[[ RECORDS open ]]
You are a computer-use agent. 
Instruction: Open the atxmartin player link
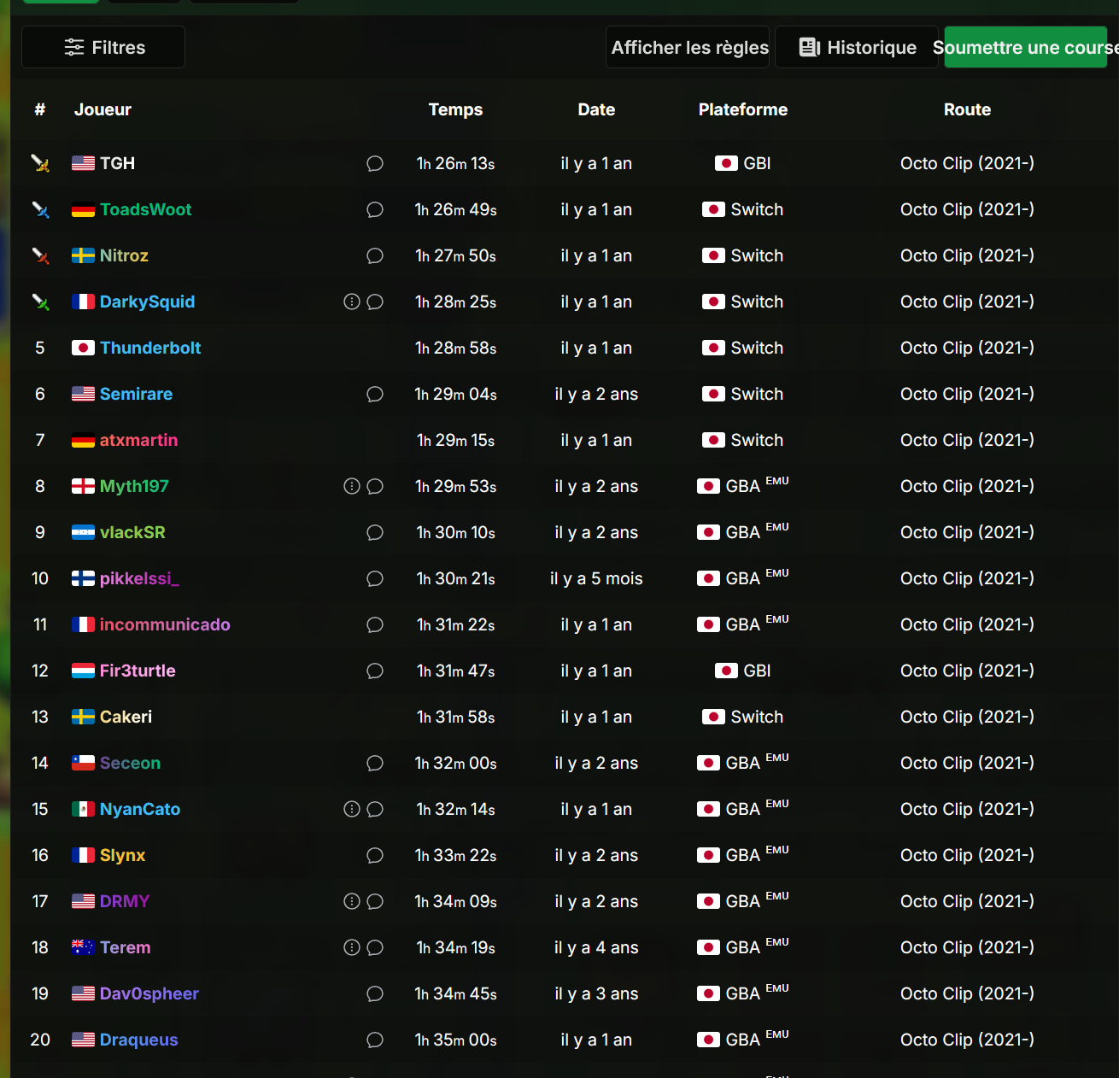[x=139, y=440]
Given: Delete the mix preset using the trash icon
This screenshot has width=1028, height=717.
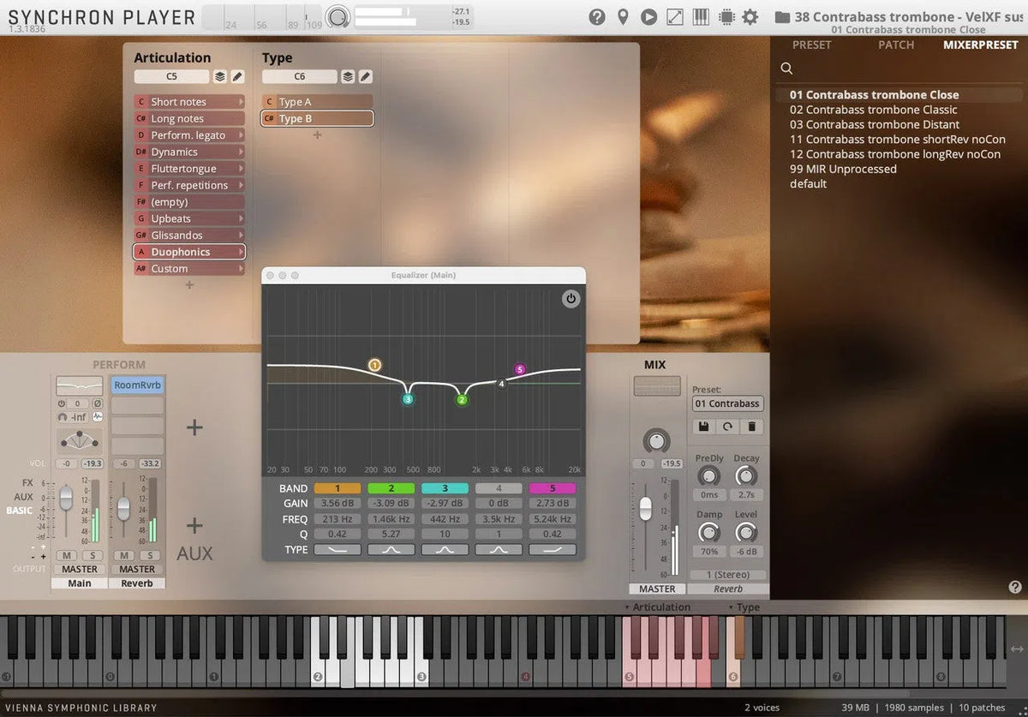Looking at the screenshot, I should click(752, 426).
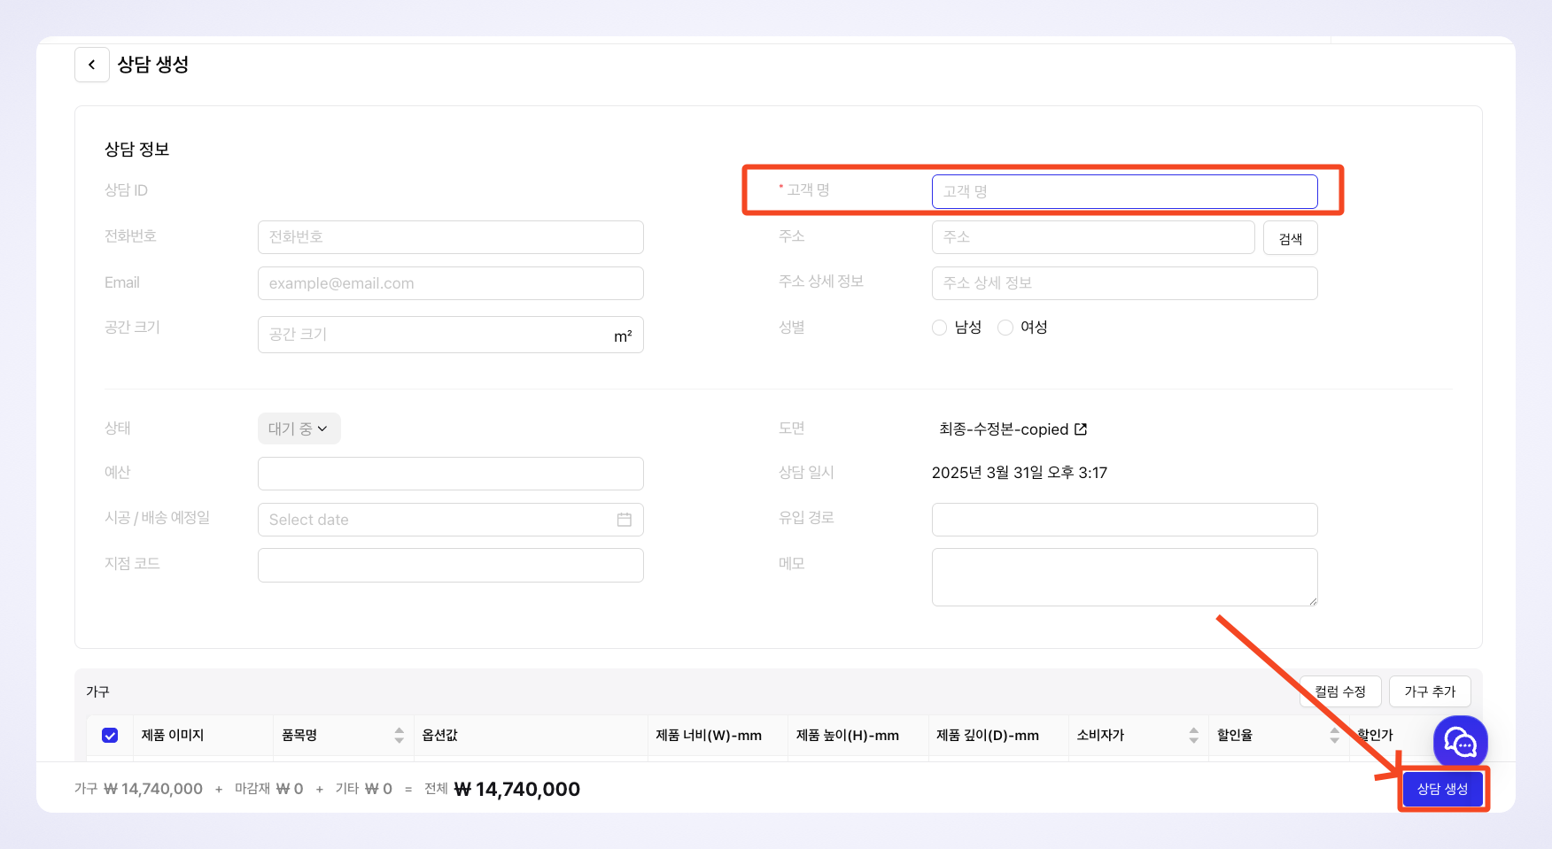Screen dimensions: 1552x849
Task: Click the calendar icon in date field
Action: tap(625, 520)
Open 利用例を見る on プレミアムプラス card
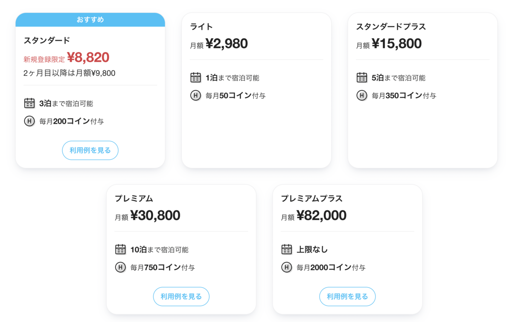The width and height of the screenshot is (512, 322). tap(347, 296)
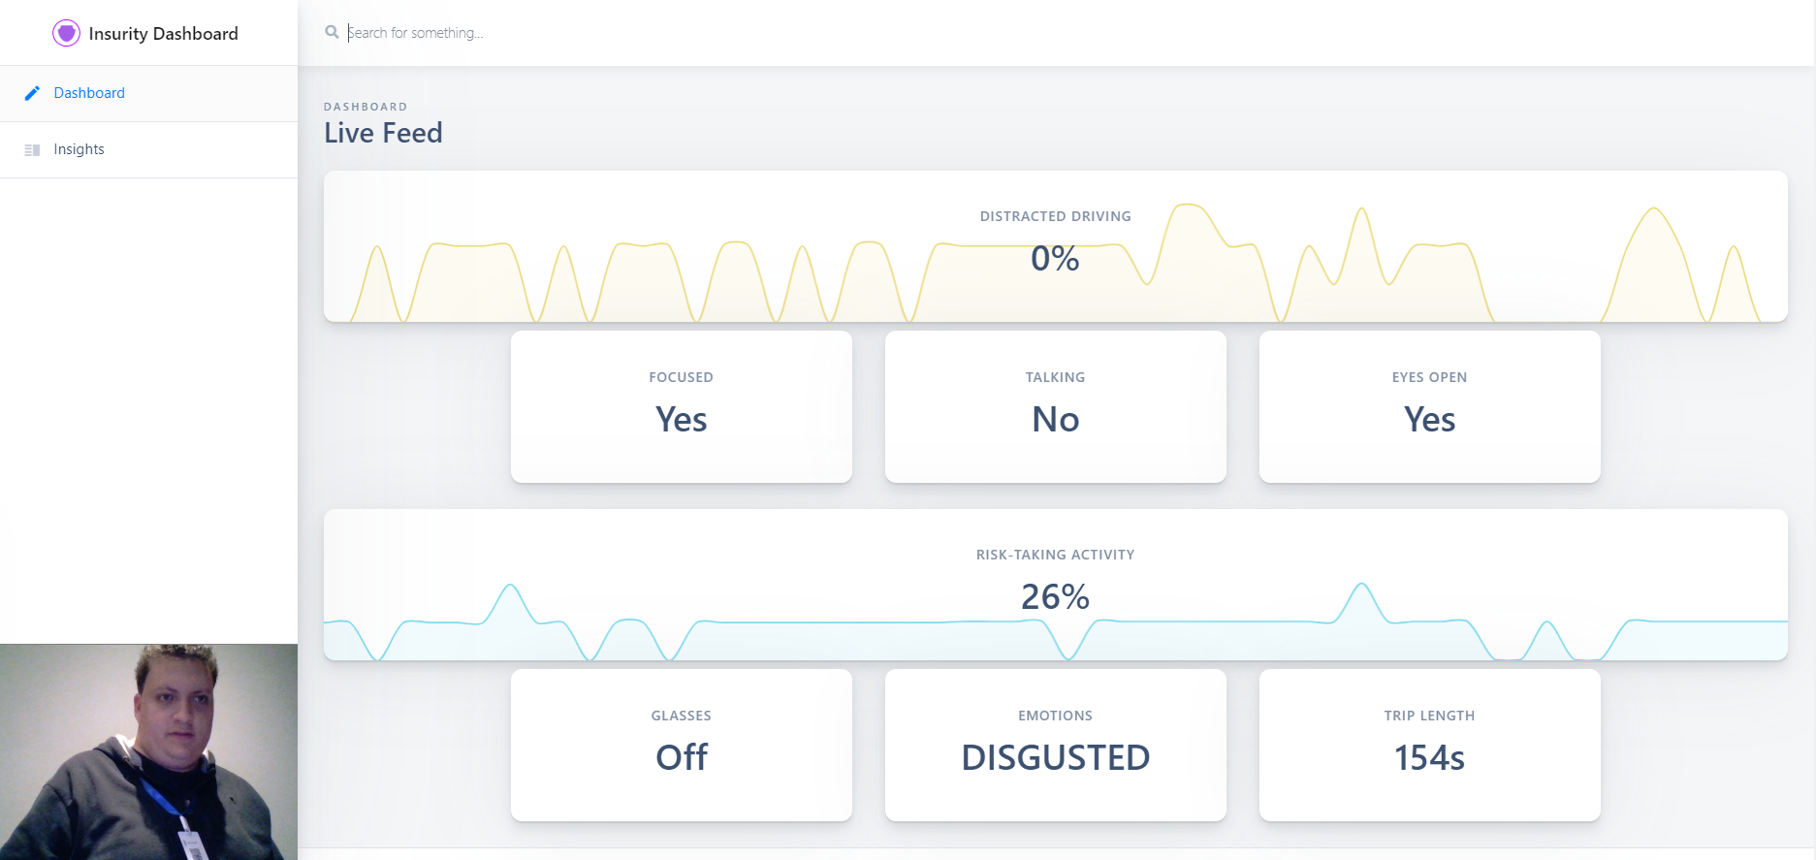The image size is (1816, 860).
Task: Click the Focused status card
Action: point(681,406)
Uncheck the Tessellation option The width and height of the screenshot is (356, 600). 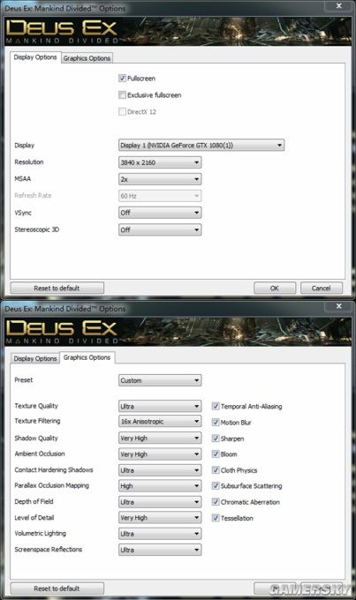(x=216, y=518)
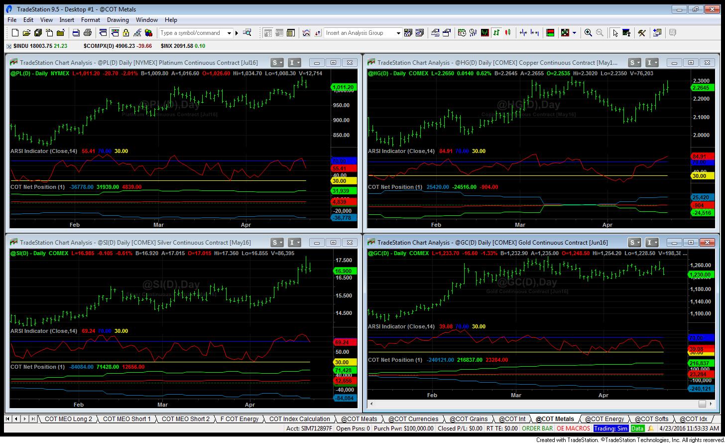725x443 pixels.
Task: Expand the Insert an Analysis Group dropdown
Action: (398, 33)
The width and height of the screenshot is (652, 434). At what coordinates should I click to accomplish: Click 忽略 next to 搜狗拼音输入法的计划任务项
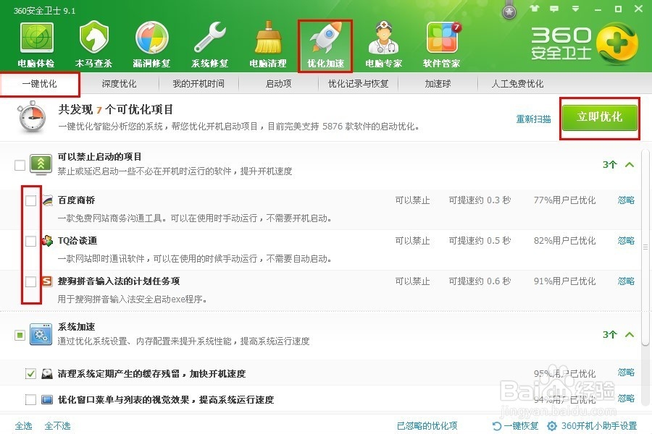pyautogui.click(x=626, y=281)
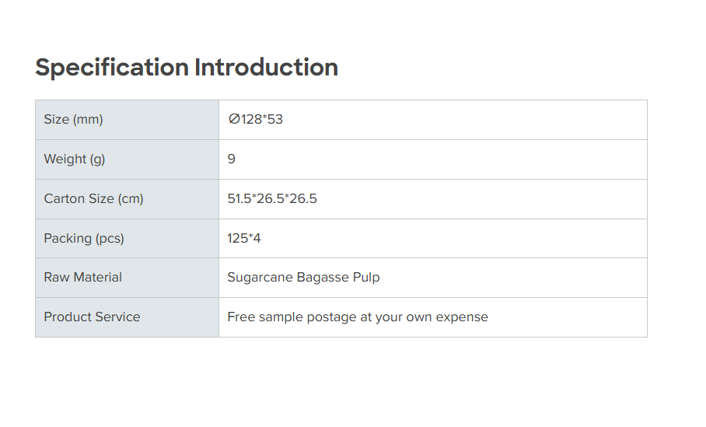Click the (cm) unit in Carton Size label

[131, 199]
[[ RECORDS closed ]]
*EXERCISE REQUIREMENTS*
Pictures stay out. Repeat only the lines from the beginning of the data through the line that has "Given: Delete the".

*RESPONSE*
You are a computer-use agent. 
Instruction: Open the atxmartin player link
[x=139, y=440]
Given: Delete the mix preset using the trash icon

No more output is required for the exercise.